Commenti e stati su facebook, ecco quali sono passibili di denunce!

Diffamazione su Facebook

Appartengono alla quotidianità delle aule di tribunale processi scaturiti da commenti pubblici sui social networks, nello specifico in relazione a Facebook. Recenti sentenze della Suprema Corte di Cassazione hanno fornito parametri di valutazione  sui reati di ingiuria e diffamazione consumati tramite il social network.

In particolare sulla configurabilità di tali fattispecie laddove i soggetti non siano direttamente riconoscibili, ovvero, nel caso in cui non si faccia palese riferimento ad un nominativo.

Secondo il Giudice delle Leggi, riferimenti a qualifiche, attività o status precisi, da cui si possa agevolmente identificare l’oggetto delle invettive, è bastevole per integrare i reati di ingiuria e diffamazione.

Attenzione quindi ai commenti inerenti l’amico del cuore, l’ex, o il collega di studio.
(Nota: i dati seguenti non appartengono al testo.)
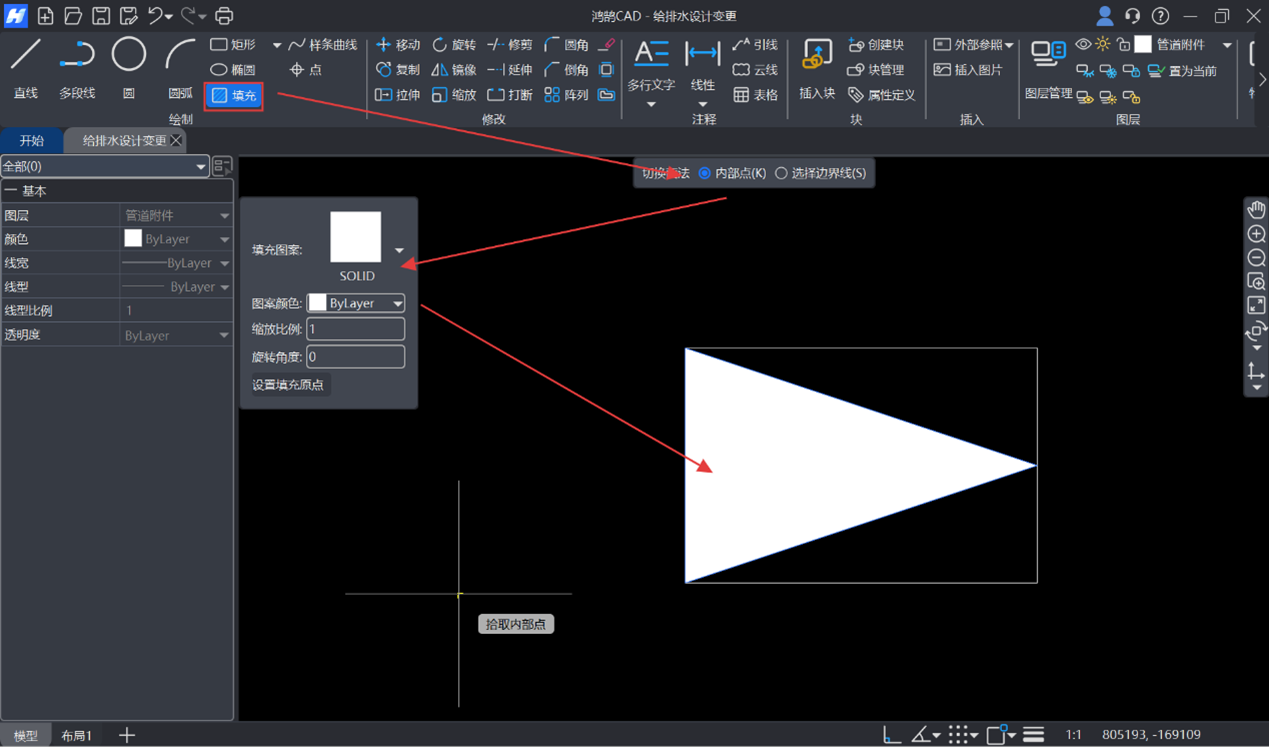Select the 选择边界线(S) radio option
This screenshot has height=747, width=1269.
click(x=781, y=173)
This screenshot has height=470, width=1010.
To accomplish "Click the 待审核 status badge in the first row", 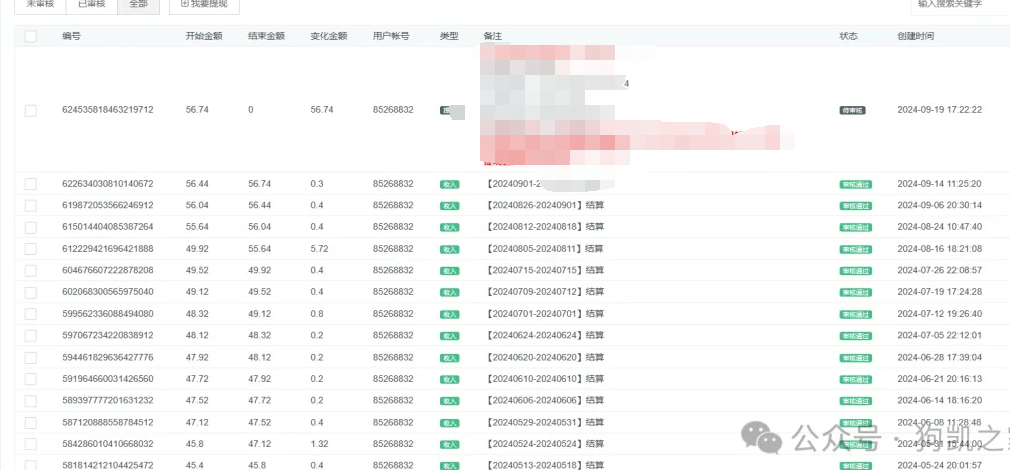I will pyautogui.click(x=852, y=110).
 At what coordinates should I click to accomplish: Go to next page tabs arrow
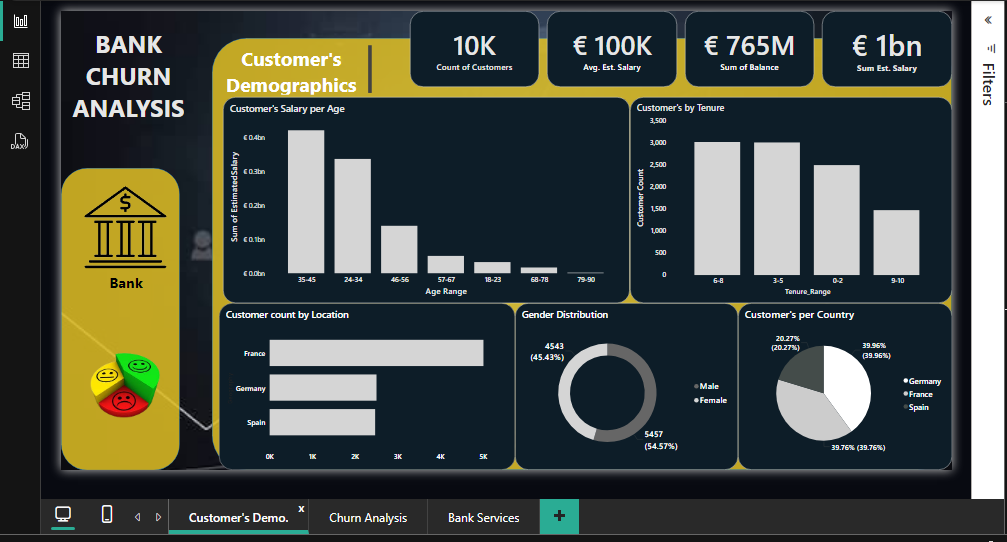[x=159, y=517]
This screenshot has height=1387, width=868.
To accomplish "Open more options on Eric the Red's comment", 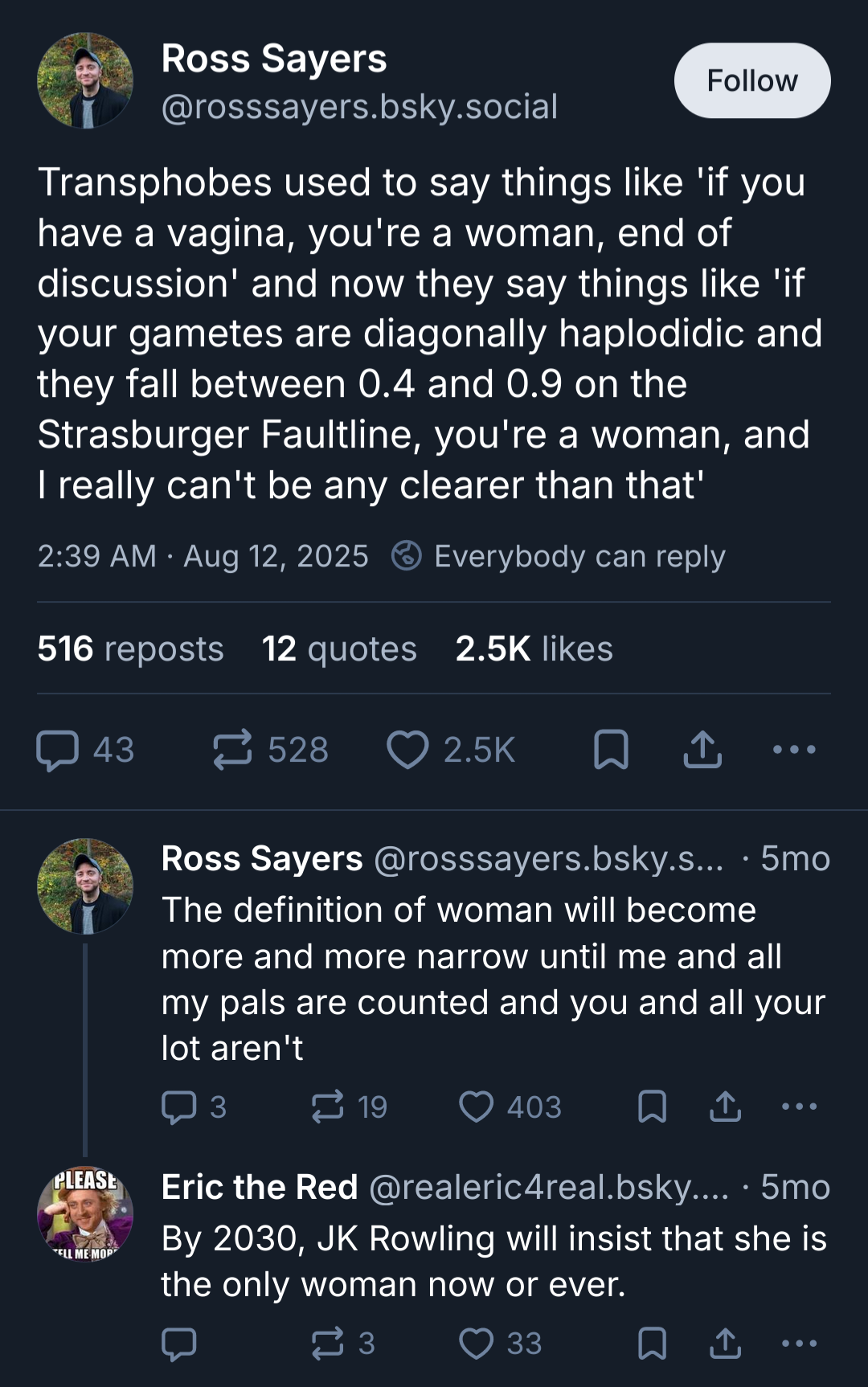I will (x=799, y=1344).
Per i giudici, infatti, è passibile di condanna per diffamazione colui che pubblica tramite il proprio profilo giudizi “poco lusinghieri” su una persona identificabile (tramite qualifiche, status, ruoli particolari) anche se a leggere è una ristretta cerchia di iscritti.
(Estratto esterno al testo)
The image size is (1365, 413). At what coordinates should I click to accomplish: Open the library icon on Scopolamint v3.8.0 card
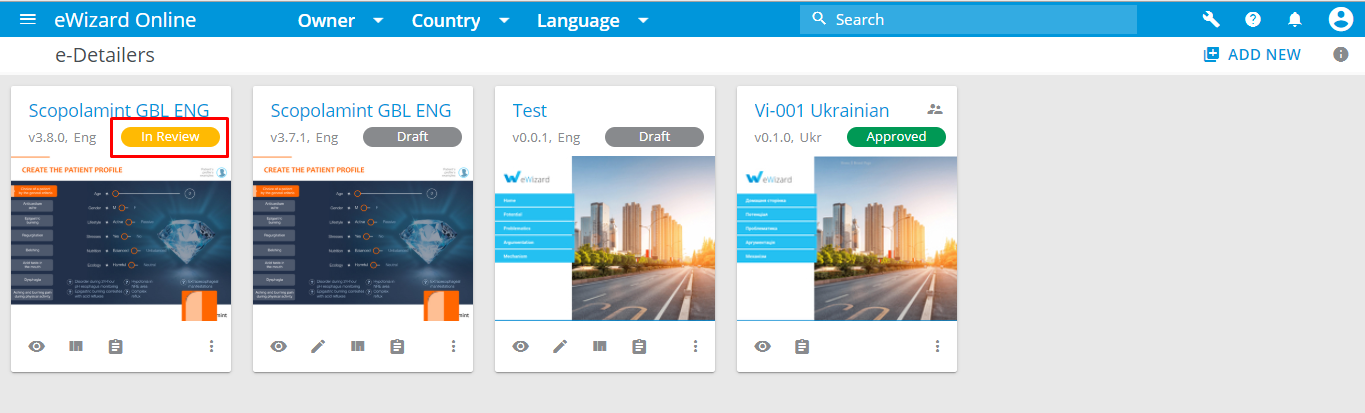(x=76, y=346)
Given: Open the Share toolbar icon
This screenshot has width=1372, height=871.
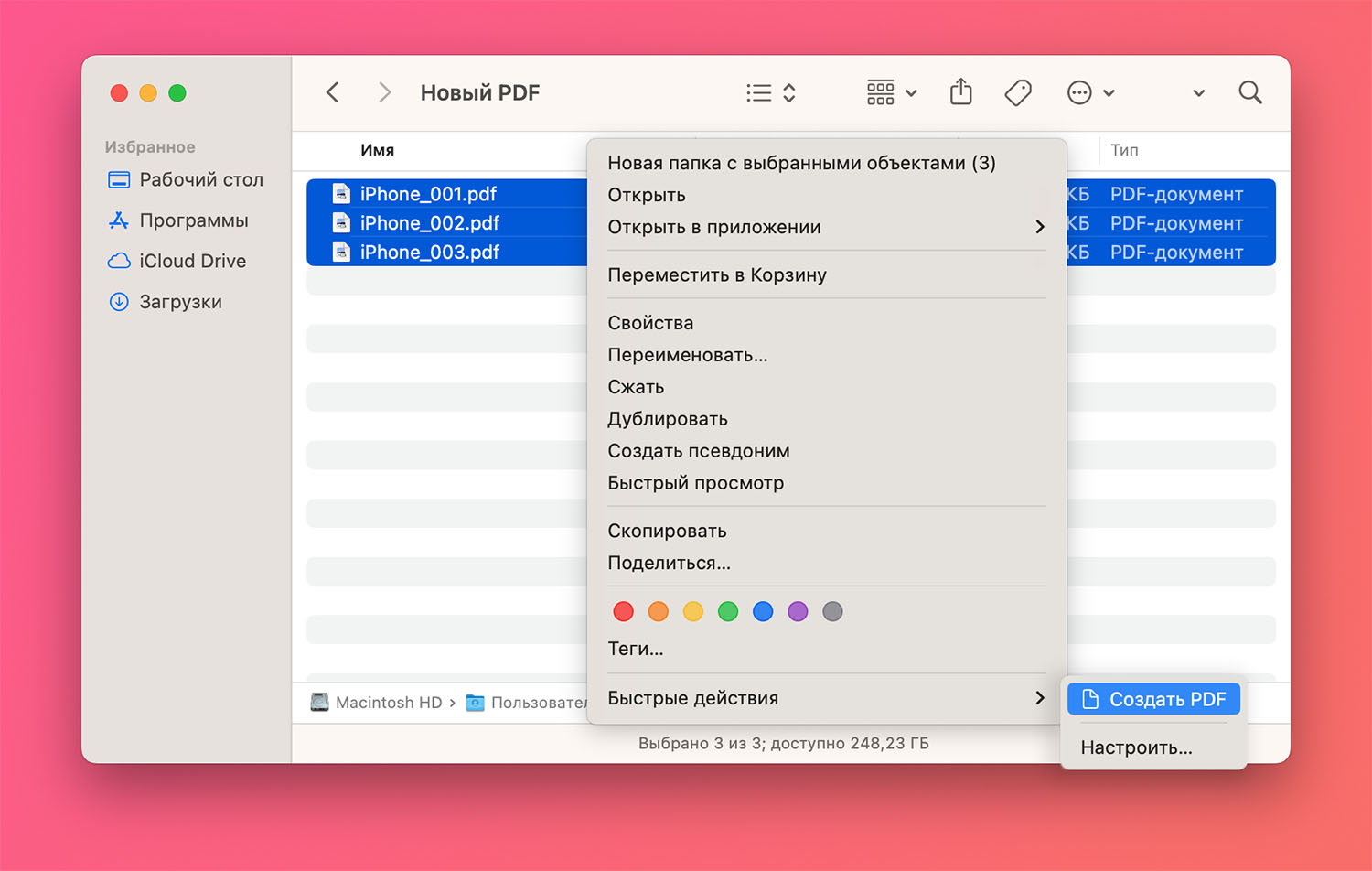Looking at the screenshot, I should click(960, 91).
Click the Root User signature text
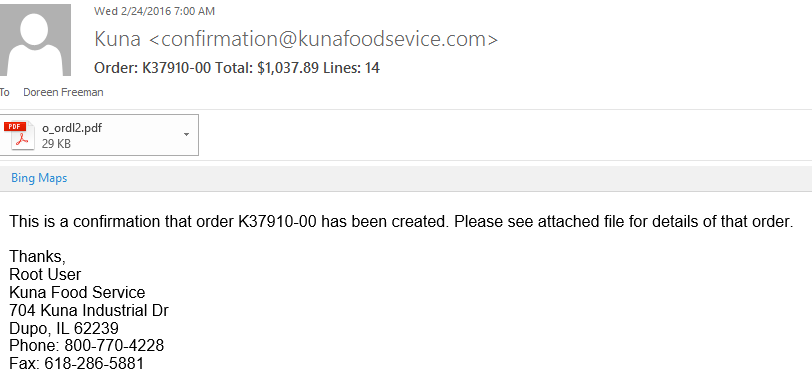Image resolution: width=812 pixels, height=382 pixels. pos(45,274)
Infatti, per la Corte Suprema, ľindividuazione del soggetto passivo deve avvenire attraverso la natura e la portata dell’offesa, le circostanze narrate, oggettive e soggettive, riferimenti personali e temporali.

Assumono,  altresì,  rilevanza il significato delle parole, essendo sufficiente che l’agente faccia uso di espressioni socialmente interpretabili come offensive.